• **TEXT SHOWN**

————

Yıl 2023, Cilt: 8 Sayı: 1, 87 - 116, 24.03.2023
https://doi.org/10.58559/ijes.1228599

Öz

Fossil fuels increase the emission values of greenhouse gases such as CO2 in the atmosphere and cause global warming and climate change. At the same time, fossil fuel reserves are facing depletion in the near future, and energy supply also has an important dimension such as national security and foreign dependency. All these show that turning to renewable energy sources and developing solutions and policies for energy saving has become a necessity both globally and locally. For such reasons, modeling of urban structures, which have a great contribution to energy consumption, and simulating the energy demand on an urban scale are of great importance for the effective use of energy. Research on this has shown that UBEM (Urban Building Energy Modeling) is an effective solution to these problems. However, UBEM contains different technical problems for implementation. Due to its versatility, various concepts related to this field lead to complexity. With this increasing complexity, there is a growing need to compile concepts from a holistic perspective. In this study, it is aimed to create a solution to these challenges. For this purpose, a comprehensive and up-to-date research of various modeling approaches and model creation process used in urban building energy modeling has been conducted. Studies on these approaches are summarized and a systematic review of the literature is made. At the same time, the study is in the nature of guiding and forming the general knowledge level with the basic concepts that should be known to those who will work on UBEM.

————

• **DATA BELOW**
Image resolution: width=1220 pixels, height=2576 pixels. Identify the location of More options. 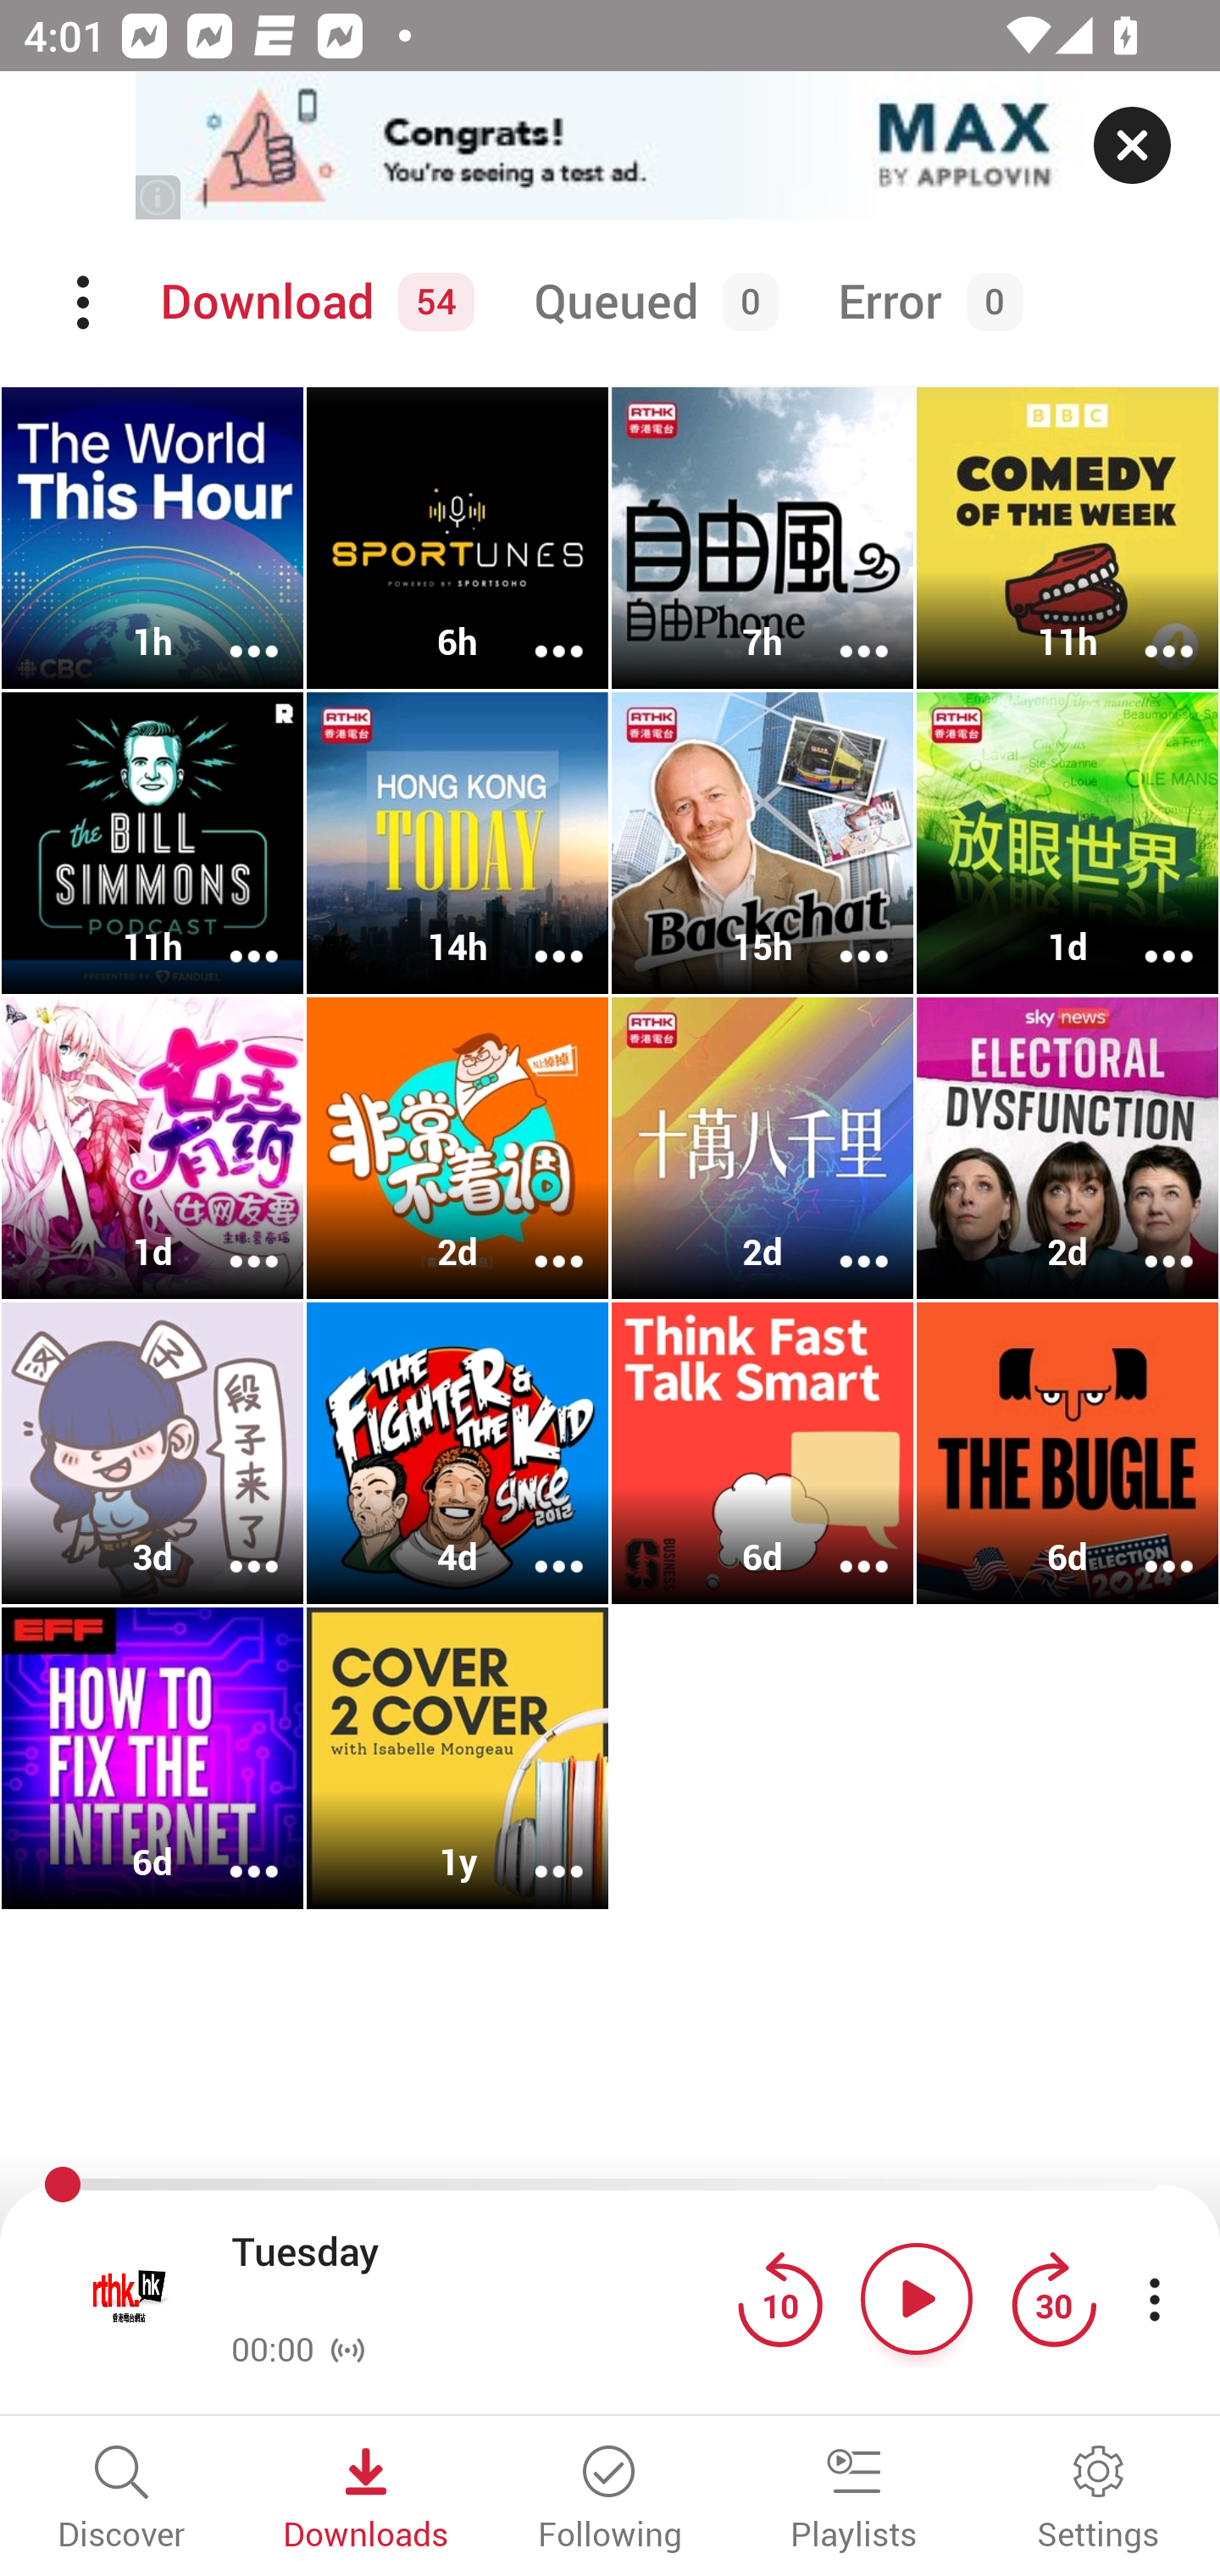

————

• **EXERCISE BRIEF**
The abstract on urban building energy modeling says there is a growing need to compile UBEM concepts from a holistic perspective. Using the reason the abstract gives, explain in one to three sentences why this need exists.

• **TASK RESULT**
UBEM is versatile, so the various concepts related to the field lead to complexity. As that complexity increases, so does the need to bring the concepts together from a holistic perspective.